Quant à l’option du « lease and back », qui consiste à vendre les appareils pour ensuite les louer, elle a rapidement été écartée par le Pays. « Ce scénario là, on ne l’a pas accepté parce que ça équivaut à vendre les bijoux de famille. Ça aurait été pire, je pense, dans les polémiques qu’il y aurait eu dans l’opinion publique. » Et ATN n’ayant pas les moyens d’emprunter aux banques pour le rétrofit de ses appareils, le Pays veut bien monter au créneau pour lui prêter les fonds.
« Le président utilise beaucoup les Jeux du Pacifique comme excuse pour nous forcer à voter ce collectif. »
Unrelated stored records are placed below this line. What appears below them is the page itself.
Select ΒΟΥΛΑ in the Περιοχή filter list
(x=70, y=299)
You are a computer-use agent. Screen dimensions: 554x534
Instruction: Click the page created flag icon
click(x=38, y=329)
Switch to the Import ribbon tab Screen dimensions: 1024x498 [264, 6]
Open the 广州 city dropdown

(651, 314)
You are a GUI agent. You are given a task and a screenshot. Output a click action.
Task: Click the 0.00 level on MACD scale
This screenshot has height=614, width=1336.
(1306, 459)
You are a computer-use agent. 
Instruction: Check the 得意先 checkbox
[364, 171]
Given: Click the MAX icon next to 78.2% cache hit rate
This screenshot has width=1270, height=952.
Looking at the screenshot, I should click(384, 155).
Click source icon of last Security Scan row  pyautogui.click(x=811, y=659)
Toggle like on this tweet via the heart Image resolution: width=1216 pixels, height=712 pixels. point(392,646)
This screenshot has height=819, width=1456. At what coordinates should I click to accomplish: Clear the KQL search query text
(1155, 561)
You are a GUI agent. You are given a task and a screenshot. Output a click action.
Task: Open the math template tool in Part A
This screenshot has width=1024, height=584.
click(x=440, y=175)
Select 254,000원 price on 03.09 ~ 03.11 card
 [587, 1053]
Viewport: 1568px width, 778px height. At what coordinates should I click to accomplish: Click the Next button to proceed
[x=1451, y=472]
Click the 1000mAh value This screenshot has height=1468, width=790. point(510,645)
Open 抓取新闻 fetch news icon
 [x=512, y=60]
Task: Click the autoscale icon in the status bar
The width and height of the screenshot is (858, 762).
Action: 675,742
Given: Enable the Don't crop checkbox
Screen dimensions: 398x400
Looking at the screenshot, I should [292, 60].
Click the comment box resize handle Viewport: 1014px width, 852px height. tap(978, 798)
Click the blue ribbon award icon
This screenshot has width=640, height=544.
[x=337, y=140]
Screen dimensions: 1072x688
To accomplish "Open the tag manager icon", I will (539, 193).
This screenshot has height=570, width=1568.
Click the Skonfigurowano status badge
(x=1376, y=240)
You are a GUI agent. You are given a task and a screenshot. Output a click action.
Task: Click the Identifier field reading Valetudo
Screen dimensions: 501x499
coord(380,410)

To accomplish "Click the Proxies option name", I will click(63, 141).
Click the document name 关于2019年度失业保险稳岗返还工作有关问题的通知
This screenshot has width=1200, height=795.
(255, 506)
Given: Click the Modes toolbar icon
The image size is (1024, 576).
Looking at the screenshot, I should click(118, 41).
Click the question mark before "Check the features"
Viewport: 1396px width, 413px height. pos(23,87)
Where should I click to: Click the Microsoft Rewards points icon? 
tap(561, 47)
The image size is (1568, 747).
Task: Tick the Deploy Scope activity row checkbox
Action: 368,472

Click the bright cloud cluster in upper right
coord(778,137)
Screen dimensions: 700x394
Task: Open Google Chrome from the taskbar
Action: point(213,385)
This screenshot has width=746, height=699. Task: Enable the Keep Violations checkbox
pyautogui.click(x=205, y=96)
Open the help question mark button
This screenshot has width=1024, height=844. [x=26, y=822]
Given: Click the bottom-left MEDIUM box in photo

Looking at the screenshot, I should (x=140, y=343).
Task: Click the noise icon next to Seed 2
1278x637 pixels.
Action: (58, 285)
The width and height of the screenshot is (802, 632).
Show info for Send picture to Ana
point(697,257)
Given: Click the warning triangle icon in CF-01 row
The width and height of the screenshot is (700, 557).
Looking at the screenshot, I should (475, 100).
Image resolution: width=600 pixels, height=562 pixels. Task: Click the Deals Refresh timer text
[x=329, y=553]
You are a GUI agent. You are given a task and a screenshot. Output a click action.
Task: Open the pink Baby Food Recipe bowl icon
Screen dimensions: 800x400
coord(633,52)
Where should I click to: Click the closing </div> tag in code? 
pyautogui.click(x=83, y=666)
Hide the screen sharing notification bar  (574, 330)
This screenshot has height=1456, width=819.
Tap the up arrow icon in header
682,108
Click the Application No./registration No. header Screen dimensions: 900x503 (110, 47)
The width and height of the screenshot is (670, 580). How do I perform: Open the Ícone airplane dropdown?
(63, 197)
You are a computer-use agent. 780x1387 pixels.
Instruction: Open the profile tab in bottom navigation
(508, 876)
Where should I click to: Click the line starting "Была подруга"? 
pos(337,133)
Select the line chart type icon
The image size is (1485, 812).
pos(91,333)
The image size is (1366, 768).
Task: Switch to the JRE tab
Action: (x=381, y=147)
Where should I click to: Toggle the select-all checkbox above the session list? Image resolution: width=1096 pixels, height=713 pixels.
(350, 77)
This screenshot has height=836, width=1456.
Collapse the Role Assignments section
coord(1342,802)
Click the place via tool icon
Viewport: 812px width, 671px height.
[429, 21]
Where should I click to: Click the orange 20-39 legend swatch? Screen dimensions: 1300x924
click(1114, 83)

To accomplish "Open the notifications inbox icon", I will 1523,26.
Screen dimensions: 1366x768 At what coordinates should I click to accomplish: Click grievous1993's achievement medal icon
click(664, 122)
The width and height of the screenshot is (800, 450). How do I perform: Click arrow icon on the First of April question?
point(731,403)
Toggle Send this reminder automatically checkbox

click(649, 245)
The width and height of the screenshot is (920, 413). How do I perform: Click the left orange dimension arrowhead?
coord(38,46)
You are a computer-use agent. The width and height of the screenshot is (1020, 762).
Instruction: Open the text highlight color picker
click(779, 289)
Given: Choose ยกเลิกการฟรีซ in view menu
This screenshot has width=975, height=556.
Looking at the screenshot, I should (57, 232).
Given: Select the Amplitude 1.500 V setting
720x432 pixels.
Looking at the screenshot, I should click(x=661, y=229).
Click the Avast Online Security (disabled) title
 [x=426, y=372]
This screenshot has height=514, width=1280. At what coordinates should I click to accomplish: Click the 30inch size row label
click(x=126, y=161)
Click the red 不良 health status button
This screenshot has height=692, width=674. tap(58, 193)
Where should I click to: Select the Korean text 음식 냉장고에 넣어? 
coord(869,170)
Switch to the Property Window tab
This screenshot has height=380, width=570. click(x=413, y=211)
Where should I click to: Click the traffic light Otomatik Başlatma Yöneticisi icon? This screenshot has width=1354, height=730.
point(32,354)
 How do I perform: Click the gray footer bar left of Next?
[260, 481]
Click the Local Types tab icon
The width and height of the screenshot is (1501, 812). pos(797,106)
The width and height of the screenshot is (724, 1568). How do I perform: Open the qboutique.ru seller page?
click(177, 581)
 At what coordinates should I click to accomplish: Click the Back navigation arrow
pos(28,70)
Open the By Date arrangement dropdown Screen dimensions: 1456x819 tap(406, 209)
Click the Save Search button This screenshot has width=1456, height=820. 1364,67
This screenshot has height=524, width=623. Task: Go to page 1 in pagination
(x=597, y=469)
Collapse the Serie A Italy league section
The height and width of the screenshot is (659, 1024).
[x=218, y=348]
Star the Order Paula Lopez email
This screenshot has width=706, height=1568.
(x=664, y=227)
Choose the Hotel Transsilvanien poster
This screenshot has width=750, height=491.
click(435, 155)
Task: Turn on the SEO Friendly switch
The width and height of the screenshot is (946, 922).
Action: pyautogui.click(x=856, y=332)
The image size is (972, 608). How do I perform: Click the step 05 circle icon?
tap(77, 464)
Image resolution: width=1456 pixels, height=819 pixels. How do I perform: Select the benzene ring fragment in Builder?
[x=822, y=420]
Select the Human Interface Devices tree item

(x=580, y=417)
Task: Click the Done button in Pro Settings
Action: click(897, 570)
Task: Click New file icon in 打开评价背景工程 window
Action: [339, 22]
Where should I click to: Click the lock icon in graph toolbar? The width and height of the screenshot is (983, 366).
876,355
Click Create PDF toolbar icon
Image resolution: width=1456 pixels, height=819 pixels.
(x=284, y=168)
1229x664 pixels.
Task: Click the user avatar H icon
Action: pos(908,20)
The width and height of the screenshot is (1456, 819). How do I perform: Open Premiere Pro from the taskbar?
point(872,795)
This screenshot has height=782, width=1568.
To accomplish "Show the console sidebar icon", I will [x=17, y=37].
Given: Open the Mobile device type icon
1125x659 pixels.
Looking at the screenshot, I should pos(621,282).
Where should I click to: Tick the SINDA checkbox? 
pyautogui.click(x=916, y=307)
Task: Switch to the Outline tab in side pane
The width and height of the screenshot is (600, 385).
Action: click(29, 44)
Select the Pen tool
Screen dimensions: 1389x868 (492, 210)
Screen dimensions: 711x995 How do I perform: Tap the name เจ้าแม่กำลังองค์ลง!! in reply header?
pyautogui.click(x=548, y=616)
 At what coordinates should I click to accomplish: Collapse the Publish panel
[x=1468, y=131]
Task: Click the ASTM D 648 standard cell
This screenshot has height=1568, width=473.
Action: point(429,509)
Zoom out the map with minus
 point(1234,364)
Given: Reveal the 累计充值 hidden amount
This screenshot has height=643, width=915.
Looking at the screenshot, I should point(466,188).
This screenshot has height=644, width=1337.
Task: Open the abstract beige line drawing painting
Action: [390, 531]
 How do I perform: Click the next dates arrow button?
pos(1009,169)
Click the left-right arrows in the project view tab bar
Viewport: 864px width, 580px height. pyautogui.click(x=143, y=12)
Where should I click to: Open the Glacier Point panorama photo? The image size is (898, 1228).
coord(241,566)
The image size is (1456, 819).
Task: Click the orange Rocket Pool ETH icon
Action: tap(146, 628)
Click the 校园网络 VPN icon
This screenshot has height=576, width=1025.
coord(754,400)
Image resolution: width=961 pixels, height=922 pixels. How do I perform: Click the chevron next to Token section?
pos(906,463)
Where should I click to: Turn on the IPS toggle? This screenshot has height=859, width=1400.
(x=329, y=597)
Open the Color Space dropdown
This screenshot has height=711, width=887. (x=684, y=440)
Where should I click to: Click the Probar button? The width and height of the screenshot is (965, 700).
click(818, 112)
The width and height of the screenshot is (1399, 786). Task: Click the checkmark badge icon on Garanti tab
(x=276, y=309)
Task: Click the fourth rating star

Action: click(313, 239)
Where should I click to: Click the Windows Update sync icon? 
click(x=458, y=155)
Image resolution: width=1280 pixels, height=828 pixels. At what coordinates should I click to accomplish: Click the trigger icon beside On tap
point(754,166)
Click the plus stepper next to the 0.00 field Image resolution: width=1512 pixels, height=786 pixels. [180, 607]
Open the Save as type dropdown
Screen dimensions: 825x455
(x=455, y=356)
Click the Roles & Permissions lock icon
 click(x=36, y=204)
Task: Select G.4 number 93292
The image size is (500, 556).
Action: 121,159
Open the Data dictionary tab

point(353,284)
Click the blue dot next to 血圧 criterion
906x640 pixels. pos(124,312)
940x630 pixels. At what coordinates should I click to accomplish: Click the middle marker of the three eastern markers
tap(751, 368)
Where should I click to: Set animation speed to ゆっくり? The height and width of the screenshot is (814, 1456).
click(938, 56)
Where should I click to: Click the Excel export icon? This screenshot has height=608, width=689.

Tepuaraurii Teriitahi, élue du groupe Tapura
Pas de quoi rassurer l’opposition pour autant. Au Tapura, on dénonce un budget qui ne répond toujours pas aux attentes principales de la population, notamment sur la vie chère et le pouvoir d’achat. « On n’a pas l’impression de voir une stratégie, une vision » résume Tepuaraurii Teriitahi, élue du groupe Tapura. « Et surtout, ce qu’on ne voit pas dans ce collectif, c’est ce que les Polynésiens attendent : la vie chère, le pouvoir d’achat. Lorsqu’on regarde même pire que ça, on se rend compte qu’on enlève 500 millions dans les mesures d’aide à l’emploi. On enlève une grosse enveloppe également dans l’aide au paiement des loyers. »

Critique sévère également sur les 650 millions alloués aux pistes cyclables de Uturoa, une aide jugée excessive et non prioritaire, ainsi que sur la hausse de l’enveloppe dédiée aux Jeux du Pacifique, passée de 1,4 à 1,7 milliard de Fcfp. « Aujourd’hui, on est obligé de venir rajouter de l’argent pour compenser ce coût si on veut être prêt pour les Jeux du Pacifique. Maintenant, le président utilise beaucoup les Jeux du Pacifique comme excuse pour nous forcer à voter ce collectif. On verra, en fonction des débats qu’on aura, quel sera notre vote » met en garde l’élu.
Un vote crucial pour ce collectif, censé financer plusieurs opérations urgentes, du câble Manatua aux Jeux du Pacifique. « On ne peut pas reculer. Il faut que ce col 3 soit adopté le plus vite possible » résume le ministre de l’Economie.
Après les deux derniers rejets du collectif 2, difficile de savoir si le numéro 3 aura plus de chance de recueillir une majorité à l’Assemblée, ou si le président du gouvernement devra encore activer l’article 156-1 de la loi organique. Le ministre de l’Économie a rencontré ce dimanche plusieurs élus du Tavini. De quoi prendre le pouls avant les débats en commission, mercredi.